::: VORLIEGENDER AUSZUG :::
Vor dem Gerichtsgebäude in Çağlayan versammelten sich Demonstrierende und forderten lautstark die Freilassung von Personen, die bei jüngsten Razzien festgenommen worden waren. Die Polizei umstellte die Gruppe und warnte, die Kundgebung sei nicht genehmigt. Kurz darauf griff sie ein und brachte die Demonstrierenden mit Polizeibussen weg. Unter den Festgenommenen waren zwei Journalisten.
Der Protest folgte auf landesweite Polizeieinsätze in der Türkei am 12. und 13. September unter dem Titel „My Family Is Safe“. Nach Angaben der feministischen Aktivistin Feride Eralp wurden landesweit 162 Menschen in Gewahrsam genommen; mehr als 20 kamen in Untersuchungshaft, mehr als 30 allein in Istanbul. Zudem berichtete sie, die Polizei habe sechs LGBTQ-Vereine in der Stadt durchsucht.
Die Regierung ordnet die Einsätze der Initiative „Decade of the Family and Population“ von Präsident Recep Tayyip Erdoğan zu. Gleichgeschlechtliche Beziehungen sind in der Türkei nicht verboten. Dennoch geraten LGBTQ-Menschen seit einigen Jahren zunehmend unter Druck der Behörden.
Die Europäische Union zeigte sich am Montag besorgt über die Festnahmen und rief Ankara dazu auf, die Menschenrechte zu achten.
::: BEREITGESTELLTE EINTRÄGE :::
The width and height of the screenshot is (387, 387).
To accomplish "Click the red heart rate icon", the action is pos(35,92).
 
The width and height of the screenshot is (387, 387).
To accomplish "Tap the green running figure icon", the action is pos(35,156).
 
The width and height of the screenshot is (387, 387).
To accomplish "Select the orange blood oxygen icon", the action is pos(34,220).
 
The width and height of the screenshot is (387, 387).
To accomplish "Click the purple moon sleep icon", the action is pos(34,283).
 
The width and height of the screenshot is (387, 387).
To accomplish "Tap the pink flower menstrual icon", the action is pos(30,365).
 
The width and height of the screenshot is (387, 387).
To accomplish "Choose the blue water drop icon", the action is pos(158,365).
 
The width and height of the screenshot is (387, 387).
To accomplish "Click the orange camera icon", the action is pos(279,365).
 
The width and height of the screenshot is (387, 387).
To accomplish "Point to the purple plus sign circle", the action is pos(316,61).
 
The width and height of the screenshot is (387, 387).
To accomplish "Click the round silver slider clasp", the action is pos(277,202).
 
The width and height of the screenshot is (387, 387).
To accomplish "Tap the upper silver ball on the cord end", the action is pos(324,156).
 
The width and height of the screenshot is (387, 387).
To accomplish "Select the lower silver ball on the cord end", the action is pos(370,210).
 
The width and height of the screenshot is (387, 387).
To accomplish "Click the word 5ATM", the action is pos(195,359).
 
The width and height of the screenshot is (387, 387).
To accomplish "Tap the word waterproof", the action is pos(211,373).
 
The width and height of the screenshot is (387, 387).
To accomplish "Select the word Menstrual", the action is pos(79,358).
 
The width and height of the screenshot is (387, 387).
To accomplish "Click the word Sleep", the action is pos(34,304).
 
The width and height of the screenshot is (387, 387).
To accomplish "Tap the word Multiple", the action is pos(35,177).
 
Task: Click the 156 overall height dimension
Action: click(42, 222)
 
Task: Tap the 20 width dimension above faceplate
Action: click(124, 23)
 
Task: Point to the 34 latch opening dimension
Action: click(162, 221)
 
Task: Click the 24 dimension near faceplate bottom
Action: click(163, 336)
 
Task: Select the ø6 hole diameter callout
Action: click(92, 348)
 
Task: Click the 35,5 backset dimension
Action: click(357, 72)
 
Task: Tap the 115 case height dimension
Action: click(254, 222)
:::
▶ _DAS GELESENE ANWENDEN_
1 – Drucke den Teil des Berichts unverändert ab, der mit „Vor dem Gerichtsgebäude“ anfängt und bis „der Stadt durchsucht.“ weitergeht.
2 – Beantworte diese Fragen zum Bericht:
(a) Wie viele Menschen wurden nach Angaben von Feride Eralp landesweit in Gewahrsam genommen?
(b) Wer befand sich unter den Festgenommenen vor dem Gerichtsgebäude?
(c) An welchem Tag zeigte sich die Europäische Union besorgt über die Festnahmen?
Das Material ist eigenständig und gehört nicht zum Bericht.

▶ _ERWARTETE ANTWORTEN_
1 –
Vor dem Gerichtsgebäude in Çağlayan versammelten sich Demonstrierende und forderten lautstark die Freilassung von Personen, die bei jüngsten Razzien festgenommen worden waren. Die Polizei umstellte die Gruppe und warnte, die Kundgebung sei nicht genehmigt. Kurz darauf griff sie ein und brachte die Demonstrierenden mit Polizeibussen weg. Unter den Festgenommenen waren zwei Journalisten.
Der Protest folgte auf landesweite Polizeieinsätze in der Türkei am 12. und 13. September unter dem Titel „My Family Is Safe“. Nach Angaben der feministischen Aktivistin Feride Eralp wurden landesweit 162 Menschen in Gewahrsam genommen; mehr als 20 kamen in Untersuchungshaft, mehr als 30 allein in Istanbul. Zudem berichtete sie, die Polizei habe sechs LGBTQ-Vereine in der Stadt durchsucht.

2 –
(a) 162 Menschen.
(b) Zwei Journalisten.
(c) Am Montag.